(Screenshot grounding data)

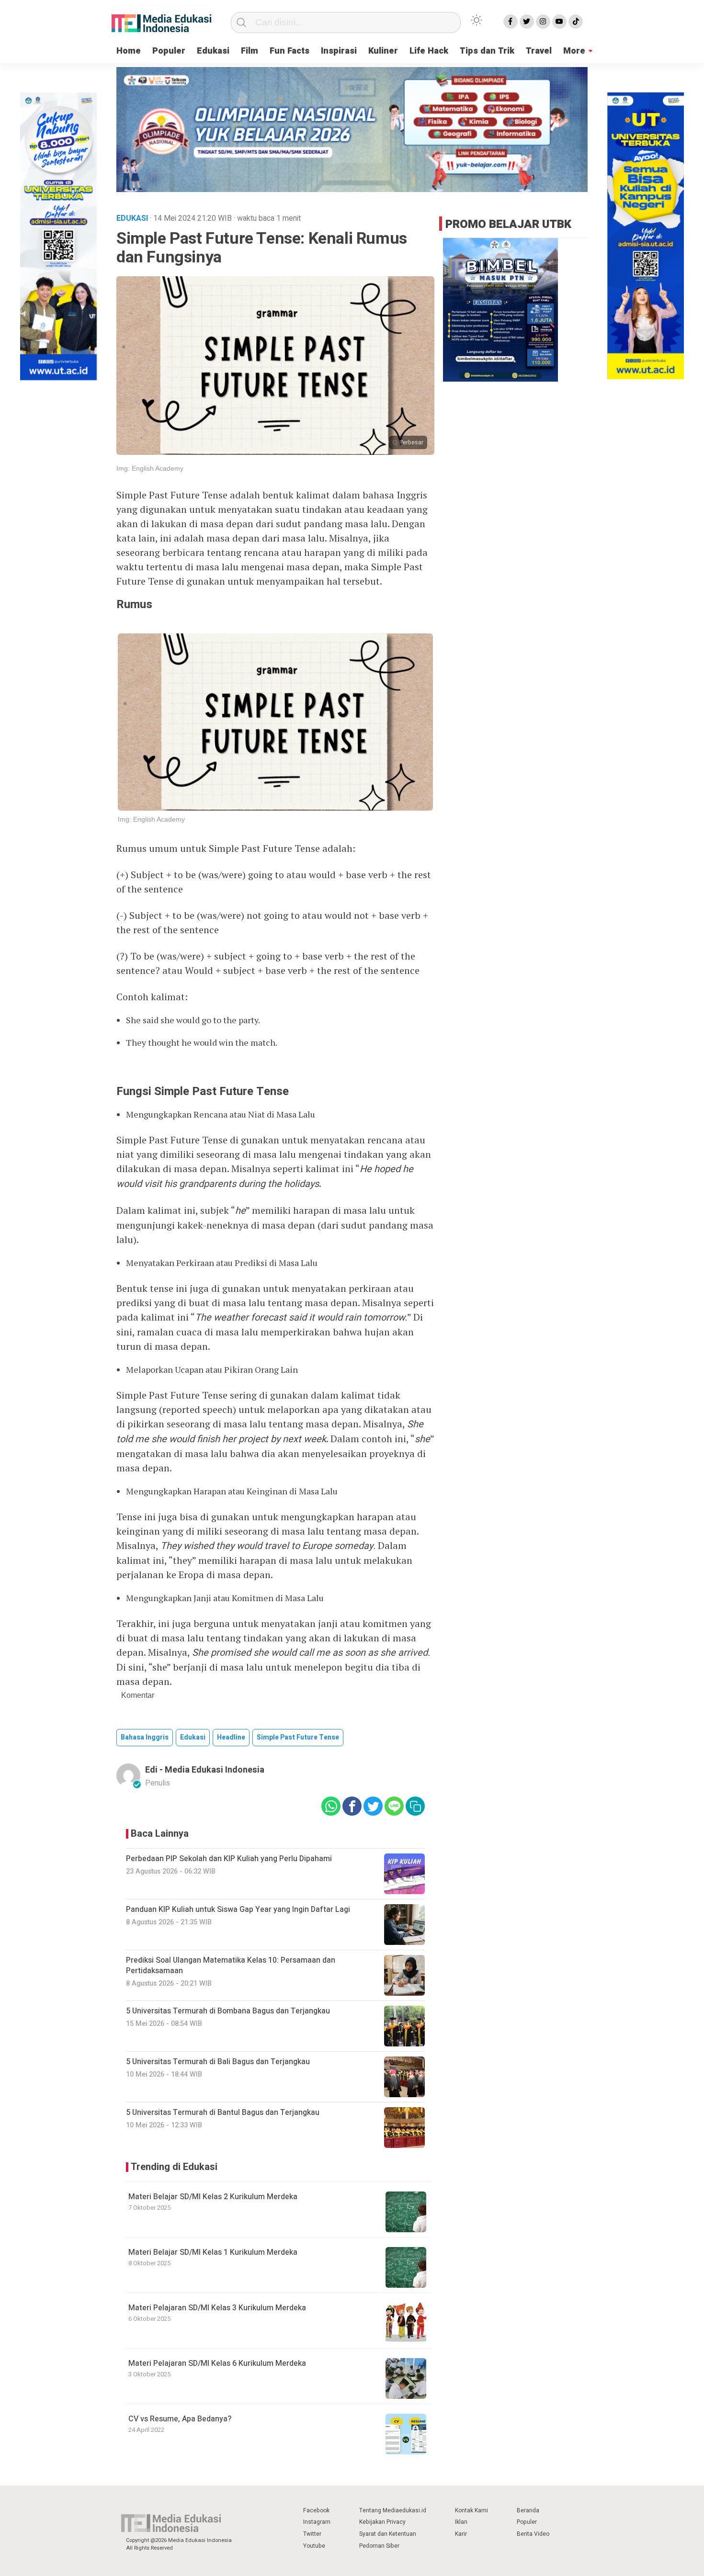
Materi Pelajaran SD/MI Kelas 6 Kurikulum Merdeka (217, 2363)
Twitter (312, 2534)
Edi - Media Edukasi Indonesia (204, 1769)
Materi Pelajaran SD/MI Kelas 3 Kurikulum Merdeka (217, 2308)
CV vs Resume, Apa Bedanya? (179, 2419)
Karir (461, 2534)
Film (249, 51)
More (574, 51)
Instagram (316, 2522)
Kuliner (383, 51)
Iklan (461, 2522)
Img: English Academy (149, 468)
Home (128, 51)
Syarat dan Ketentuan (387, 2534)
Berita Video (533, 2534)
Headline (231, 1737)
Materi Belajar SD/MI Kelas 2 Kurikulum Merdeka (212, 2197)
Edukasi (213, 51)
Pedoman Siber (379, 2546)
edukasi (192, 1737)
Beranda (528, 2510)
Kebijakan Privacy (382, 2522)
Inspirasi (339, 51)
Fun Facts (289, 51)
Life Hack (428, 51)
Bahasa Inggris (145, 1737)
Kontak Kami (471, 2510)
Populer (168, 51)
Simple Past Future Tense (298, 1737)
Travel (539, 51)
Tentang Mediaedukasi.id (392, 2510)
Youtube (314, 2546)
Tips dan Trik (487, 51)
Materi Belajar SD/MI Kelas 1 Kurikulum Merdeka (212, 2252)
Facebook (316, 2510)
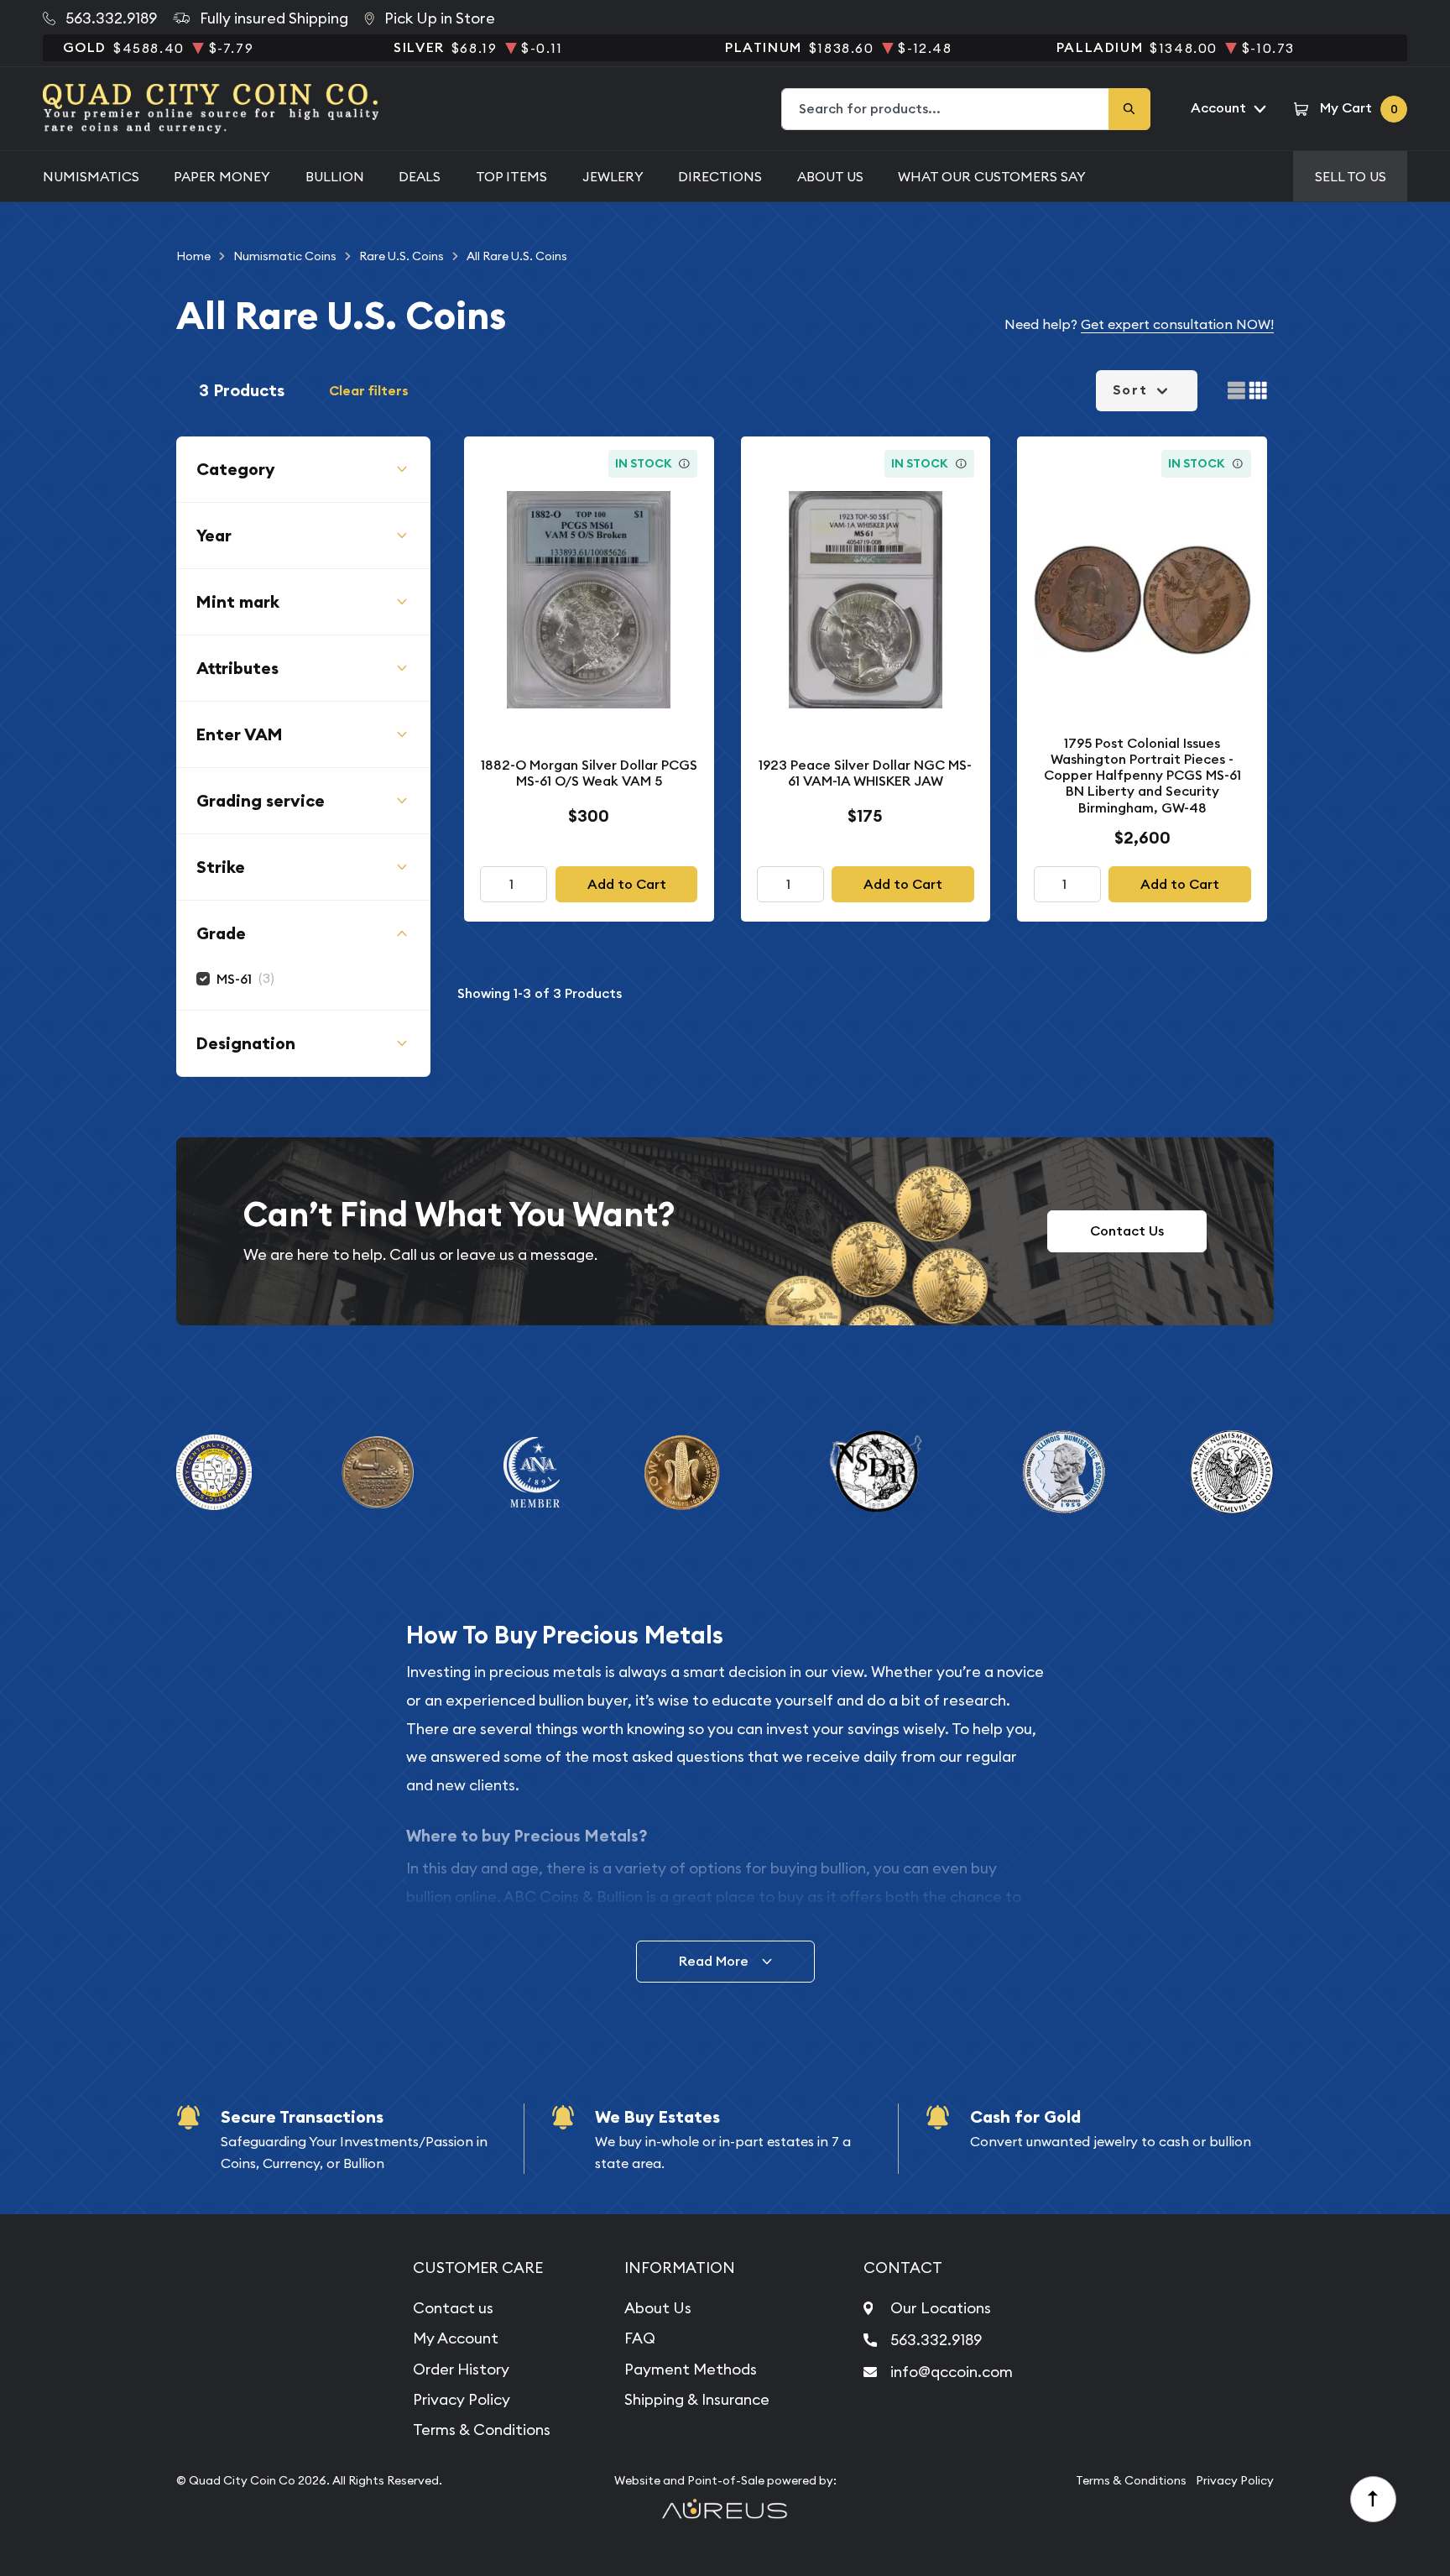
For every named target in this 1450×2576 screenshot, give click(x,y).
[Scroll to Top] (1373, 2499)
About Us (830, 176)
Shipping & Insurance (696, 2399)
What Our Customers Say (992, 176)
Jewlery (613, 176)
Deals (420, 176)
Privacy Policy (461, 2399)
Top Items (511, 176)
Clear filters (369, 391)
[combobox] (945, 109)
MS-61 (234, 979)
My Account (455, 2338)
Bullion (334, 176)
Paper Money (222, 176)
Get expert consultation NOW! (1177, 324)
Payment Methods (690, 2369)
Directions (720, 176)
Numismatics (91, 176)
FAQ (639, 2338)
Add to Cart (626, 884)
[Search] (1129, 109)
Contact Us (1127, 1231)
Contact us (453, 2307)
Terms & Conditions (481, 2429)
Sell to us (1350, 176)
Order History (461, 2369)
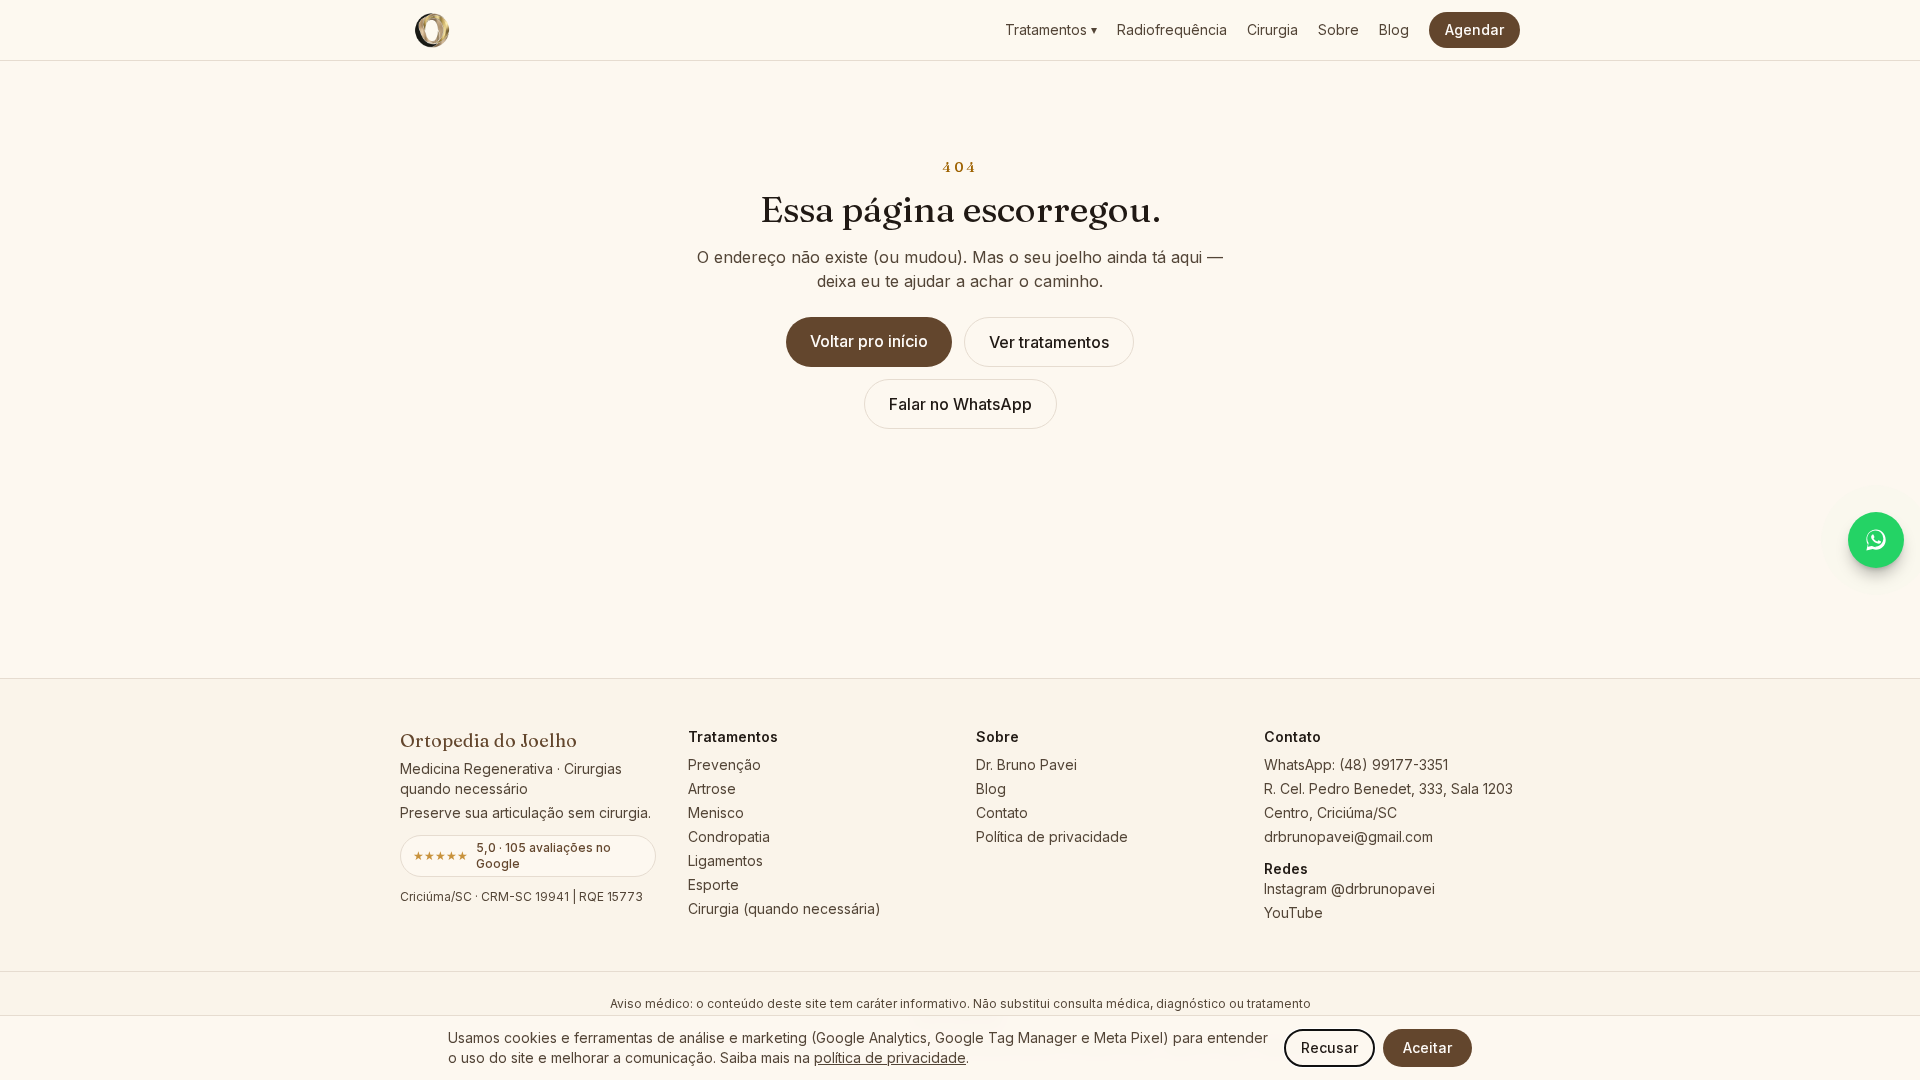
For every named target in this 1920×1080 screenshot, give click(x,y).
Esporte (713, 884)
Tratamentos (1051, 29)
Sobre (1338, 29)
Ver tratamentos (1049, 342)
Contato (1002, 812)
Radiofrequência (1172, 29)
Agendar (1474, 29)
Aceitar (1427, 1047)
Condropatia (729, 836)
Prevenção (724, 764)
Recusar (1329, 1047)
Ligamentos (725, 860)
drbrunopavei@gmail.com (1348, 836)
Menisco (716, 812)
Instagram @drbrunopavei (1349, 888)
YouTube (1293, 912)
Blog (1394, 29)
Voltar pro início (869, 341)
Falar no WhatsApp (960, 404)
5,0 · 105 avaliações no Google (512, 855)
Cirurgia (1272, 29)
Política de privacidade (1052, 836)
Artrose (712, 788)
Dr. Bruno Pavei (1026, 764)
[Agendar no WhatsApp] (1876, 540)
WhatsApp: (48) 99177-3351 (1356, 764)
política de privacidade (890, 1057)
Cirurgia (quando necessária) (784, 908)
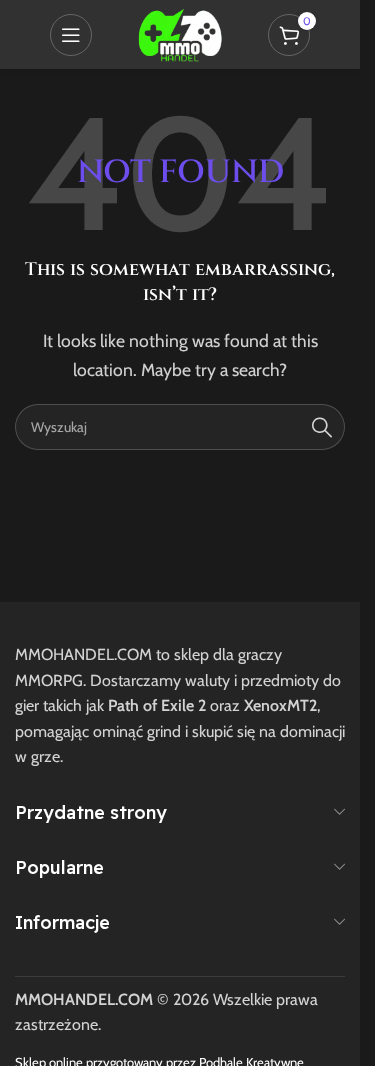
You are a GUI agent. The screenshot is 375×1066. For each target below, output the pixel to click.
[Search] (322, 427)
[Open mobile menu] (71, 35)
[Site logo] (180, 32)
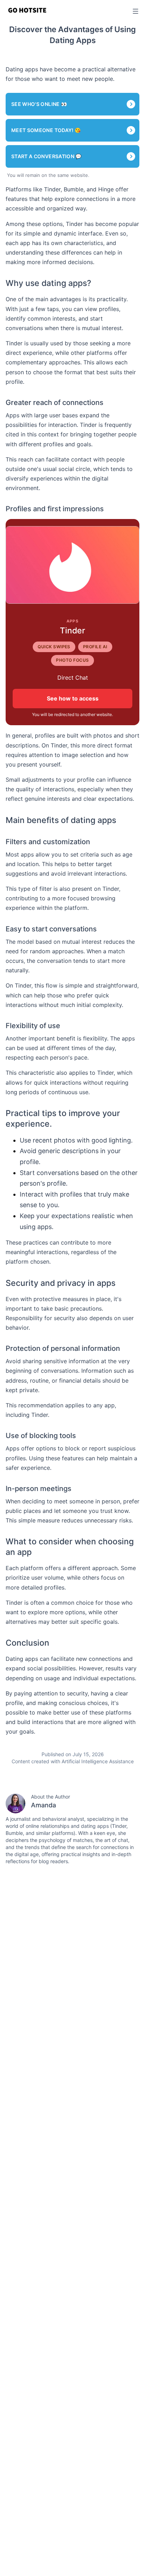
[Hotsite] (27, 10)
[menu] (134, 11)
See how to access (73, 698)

WHAT NEEDS TO BE DONE: Exactly the lines starting at the one above with "edukasi (192, 1737)" and ending at the one with "About Us (830, 176)" should be printed, and nothing else. Omit the pictures.

ANSWER TO THE EXERCISE:
edukasi (192, 1737)
Beranda (528, 2510)
Kebijakan Privacy (382, 2522)
Inspirasi (339, 51)
Fun Facts (289, 51)
Life Hack (428, 51)
Bahasa Inggris (145, 1737)
Kontak Kami (471, 2510)
Populer (168, 51)
Simple Past Future Tense (298, 1737)
Travel (539, 51)
Tentang Mediaedukasi.id (392, 2510)
Youtube (314, 2546)
Tips dan Trik (487, 51)
Materi Belajar SD/MI Kelas 1 Kurikulum Merdeka (212, 2252)
Facebook (316, 2510)
For every named target in this 1450×2576 screenshot, give click(x,y).
[Scroll to Top] (1373, 2499)
About Us (830, 176)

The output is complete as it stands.